▶ [Given instruction] Transcribe the data below line for line, without changing anything.

[Recorded data]
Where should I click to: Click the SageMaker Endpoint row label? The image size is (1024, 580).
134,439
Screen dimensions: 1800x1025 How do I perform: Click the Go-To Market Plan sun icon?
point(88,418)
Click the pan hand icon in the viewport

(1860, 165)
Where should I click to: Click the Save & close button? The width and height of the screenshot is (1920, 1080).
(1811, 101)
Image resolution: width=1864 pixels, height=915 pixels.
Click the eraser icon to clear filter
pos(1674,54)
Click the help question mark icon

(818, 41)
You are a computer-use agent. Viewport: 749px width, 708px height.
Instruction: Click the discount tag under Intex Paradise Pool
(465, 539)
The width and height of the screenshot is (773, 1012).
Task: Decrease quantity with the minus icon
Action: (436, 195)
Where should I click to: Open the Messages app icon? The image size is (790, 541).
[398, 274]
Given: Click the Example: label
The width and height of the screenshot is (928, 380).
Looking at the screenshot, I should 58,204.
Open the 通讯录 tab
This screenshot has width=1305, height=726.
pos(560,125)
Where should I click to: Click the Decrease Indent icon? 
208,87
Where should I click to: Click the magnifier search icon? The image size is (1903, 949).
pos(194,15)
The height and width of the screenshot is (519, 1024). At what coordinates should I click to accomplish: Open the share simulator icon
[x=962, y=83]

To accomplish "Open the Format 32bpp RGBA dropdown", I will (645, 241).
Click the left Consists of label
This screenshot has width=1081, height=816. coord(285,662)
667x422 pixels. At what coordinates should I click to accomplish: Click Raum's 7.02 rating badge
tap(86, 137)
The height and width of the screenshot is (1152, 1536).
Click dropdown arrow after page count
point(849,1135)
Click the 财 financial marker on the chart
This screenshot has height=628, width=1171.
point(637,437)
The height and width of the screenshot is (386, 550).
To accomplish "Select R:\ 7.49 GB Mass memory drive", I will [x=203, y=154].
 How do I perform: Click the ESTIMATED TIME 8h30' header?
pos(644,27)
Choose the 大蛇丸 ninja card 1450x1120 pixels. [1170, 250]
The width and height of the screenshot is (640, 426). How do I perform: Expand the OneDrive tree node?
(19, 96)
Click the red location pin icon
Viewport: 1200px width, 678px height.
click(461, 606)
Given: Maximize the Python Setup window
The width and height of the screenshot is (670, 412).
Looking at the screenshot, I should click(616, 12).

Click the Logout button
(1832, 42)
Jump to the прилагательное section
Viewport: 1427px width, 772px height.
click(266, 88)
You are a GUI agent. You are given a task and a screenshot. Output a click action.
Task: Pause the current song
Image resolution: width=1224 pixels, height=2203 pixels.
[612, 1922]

▶ [Complete output]
Where should I click to: Click the SageMaker Endpoint row label? The image size is (1024, 580).
134,439
Screen dimensions: 1800x1025 How do I perform: Click the Go-To Market Plan sun icon?
point(88,418)
Click the pan hand icon in the viewport

(1860, 165)
Where should I click to: Click the Save & close button? The width and height of the screenshot is (1920, 1080).
(1811, 101)
Image resolution: width=1864 pixels, height=915 pixels.
Click the eraser icon to clear filter
pos(1674,54)
Click the help question mark icon

(818, 41)
You are a computer-use agent. Viewport: 749px width, 708px height.
Instruction: Click the discount tag under Intex Paradise Pool
(465, 539)
The width and height of the screenshot is (773, 1012).
Task: Decrease quantity with the minus icon
Action: (436, 195)
Where should I click to: Open the Messages app icon? The image size is (790, 541).
[398, 274]
Given: Click the Example: label
The width and height of the screenshot is (928, 380).
Looking at the screenshot, I should 58,204.
Open the 通讯录 tab
This screenshot has width=1305, height=726.
pos(560,125)
Where should I click to: Click the Decrease Indent icon? 
208,87
Where should I click to: Click the magnifier search icon? The image size is (1903, 949).
pos(194,15)
The height and width of the screenshot is (519, 1024). At what coordinates should I click to accomplish: Open the share simulator icon
[x=962, y=83]

To accomplish "Open the Format 32bpp RGBA dropdown", I will (645, 241).
Click the left Consists of label
This screenshot has width=1081, height=816. coord(285,662)
667x422 pixels. At what coordinates should I click to accomplish: Click Raum's 7.02 rating badge
tap(86, 137)
The height and width of the screenshot is (1152, 1536).
Click dropdown arrow after page count
point(849,1135)
Click the 财 financial marker on the chart
This screenshot has height=628, width=1171.
point(637,437)
The height and width of the screenshot is (386, 550).
To accomplish "Select R:\ 7.49 GB Mass memory drive", I will [x=203, y=154].
 How do I perform: Click the ESTIMATED TIME 8h30' header?
pos(644,27)
Choose the 大蛇丸 ninja card 1450x1120 pixels. [1170, 250]
The width and height of the screenshot is (640, 426). How do I perform: Expand the OneDrive tree node?
(19, 96)
Click the red location pin icon
Viewport: 1200px width, 678px height.
click(461, 606)
Given: Maximize the Python Setup window
The width and height of the screenshot is (670, 412).
Looking at the screenshot, I should click(616, 12).

Click the Logout button
(1832, 42)
Jump to the прилагательное section
Viewport: 1427px width, 772px height.
click(266, 88)
You are a GUI agent. You are given a task and a screenshot. Output a click action.
Task: Pause the current song
Image resolution: width=1224 pixels, height=2203 pixels.
[612, 1922]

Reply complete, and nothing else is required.